The Holy Gospel according to John (12:24-26)
Jesus said to his disciples: “Amen, amen, I say to you, unless a grain of wheat falls to the ground and dies, it remains just a grain of wheat; but if it dies, it produces much fruit. Whoever loves his life loses it, and whoever hates his life in this world will preserve it for eternal life. Whoever serves me must follow me, and where I am, there also will my servant be. The Father will honor whoever serves me.”
“Why you should hate your life!” is a good title for a today’s reflection – because Jesus said that we should do it! To do it, you’ve got to think carefully about what it means and work at it daily. It’s not a “do it once and you’re done” kind of thing. Also, Jesus said that if I hate my life in this world, I will keep it to life eternal. So this isn’t just some self-help advice about how to have your best life now. It’s about your eternal destiny! So we need to be clear on what Jesus meant and how we should apply it!
When Jesus repeats a message often, we really need to pay attention. He gives us a “heads up” when He begins (12:24) with, “Truly, truly ….” That means, “Wake up! Don’t miss this! Think carefully about this because it’s important!” He is the grain of wheat that dies so that it will bear much fruit. But in that, Jesus is also our example. We are to die to ourselves so that we bear much fruit.
Jesus’ words apply to everyone who wants to follow Him. He assumes that we all want to save our lives. But He tells us that the way to save our lives is to lose them for His sake and the gospel’s. And, He’s talking about saving or losing our lives eternally.
You should hate your life in this world because you want to follow Jesus, serve Him, and be with Him forever.

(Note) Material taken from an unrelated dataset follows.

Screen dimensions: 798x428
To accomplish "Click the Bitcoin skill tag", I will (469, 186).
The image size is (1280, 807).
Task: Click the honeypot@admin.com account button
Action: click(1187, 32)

Today is the Feast of St. Lawrence, the patron of Deacons – he is the example of how deacons serve God.
1. The servant’s model: By laying down His life on the cross, Jesus bore much fruit (12:24).
2. The servant’s mandate: To follow Jesus, you must hate, not love, your life in this world (12:25).
To “hate” our lives (John 12:25) is the same thing as denying ourselves and taking up our cross daily to follow Jesus (Luke 9:23). It means living for God’s glory and His purpose by submitting every thought, word, and deed to the lordship of Jesus. It means moment by moment seeking to love God and love others for Jesus’ sake by saying no to my inherent selfishness and pride.
Action of the Day
Consider this: By “hating this life,” Jesus is referring to the daily, lifelong process of dying to self as we live for Him. We need to fully engage in the daily battle of fighting our own selfishness and pride.
Taking up your cross is a daily activity that you choose to embrace. The cross was an instrument of tortuous, slow execution. Jesus’ hearers knew that a man who took up his cross was, for all practical purposes, a dead man. A man bearing his cross gave up all hope and interest in the things of this world, including self-fulfillment. He knew that in a very short time he would be leaving this world. He was dead to self. Jesus’ death on the cross was the supreme act of love. And love is the supreme mark of the Christian, the first fruit of the Holy Spirit.